Two Most Common Types of Trademark Applications

Typically, a trademark application is either based on “use in commerce” or “intent to use.” It is important to understand which of these you are applying for before you submit your application.

Actual Use

“Use in commerce” applies when the applicant actually uses the trademark in the ordinary course of trade prior to the filing of the trademark application. According to Section 901 of the Trademark Manual Examining Procedure, a mark is “in commerce” when it either:

  • Is placed in any manner on goods, containers, tags, or labels (or if that is not possible, then placed on documents associated with the sale of the goods), as long as the goods are sold or transported in commerce, or
  • Is used or displayed in the sale or advertising of services rendered in commerce

The main takeaways about “use in commerce” are, first, that the applicant must be actually using the trademark when selling their goods or services – in other words, the intention merely to reserve the mark without actually using it is not sufficient. Second, the applicant must be “in commerce,” which generally means the trade must be interstate or international for purposes of federal law. Finally, this basis means that the applicant is already using the mark in commerce as of the filing date of the trademark application.

Intent to Use

On the other hand, an applicant can file a trademark application before they actually begin using the trademark, as long as they have a “bona fide intent” to use the mark in commerce. In order to file an application on an “intent-to-use” basis, the applicant has to submit a verified statement that they have a bona fide intention to use the mark, and that they have an entitlement to exercise legitimate control over the use of the mark in commerce. This must be submitted either with the original application, or if submitted after the original filing, the verification must specifically state that as of the filing date, the applicant had the intent to use the mark.

Note that while an applicant can apply for a trademark based on their bona fide intention to use the mark, the registration will not be granted until the applicant files an acceptable allegation of use. According to Section 1103 of the Trademark Manual of Examining Procedure, the allegation has to include the verified first dates of use and a “specimen of use” for each class. A specimen is basically an example of how your business is using the trademark in commerce or in connection with the goods or services.

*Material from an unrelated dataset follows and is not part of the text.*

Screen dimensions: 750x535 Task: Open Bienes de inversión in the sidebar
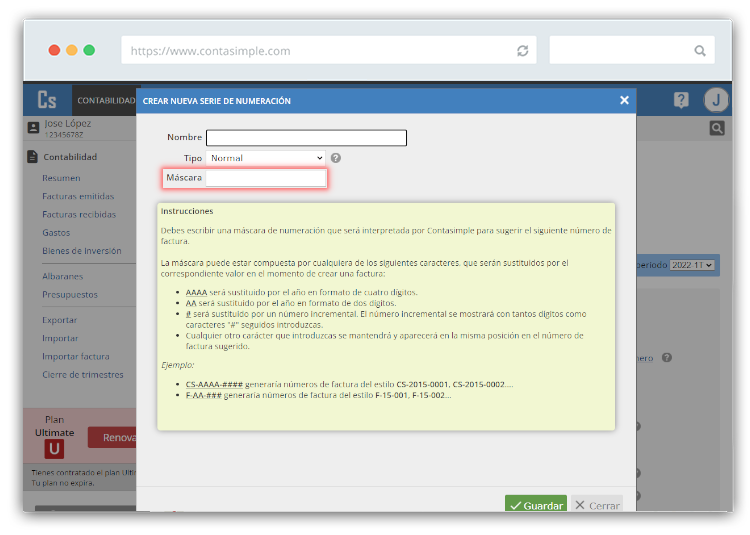coord(81,251)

Which Type Is Right for Your Business?

The advantages to filing an intent-to-use trademark application vs. a use in commerce application are fairly straightforward. If your business has not actually begun using the trademark yet, but you still want to get ahead of the game and file an application to register it, then an intent-to-use application is probably right for you. An intent-to-use application allows you to “reserve” the mark with your proposed goods or services. However, it is important to note that intent-to-use applications are slightly more expensive, and they will not be effective until you actually begin using your mark. If you decide to file a trademark application based on your intent to use the mark in the future, make sure to follow all of the necessary procedures to get your trademark properly registered after you begin to use it in commerce.

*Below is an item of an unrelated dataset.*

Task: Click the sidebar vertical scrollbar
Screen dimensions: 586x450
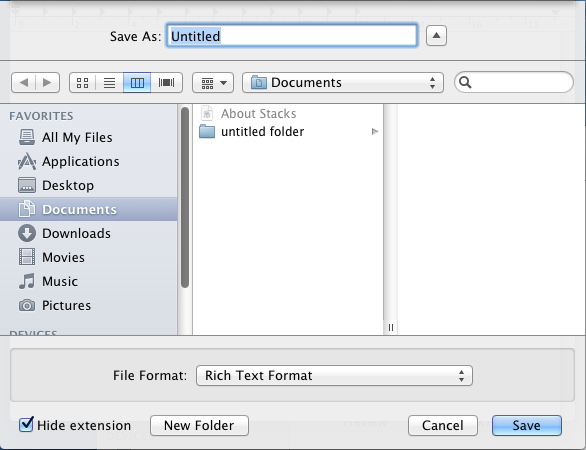Action: pos(185,197)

Form a Plan with an Experienced IP Attorney

War IP Law is a seasoned intellectual property law firm based in Washington, DC. We have handled a wide array of IP matters, and we know the ins and outs of trademark law. Whether you are a large corporation or a small start-up registering a trademark for the first time, we can help ensure you are on the right path to protect your brand. Call us at 202-800-3754 or contact us online to set up a consultation with a federal trademark attorney. Our team works hard to understand your business’s needs and come up with a strategy that works for you.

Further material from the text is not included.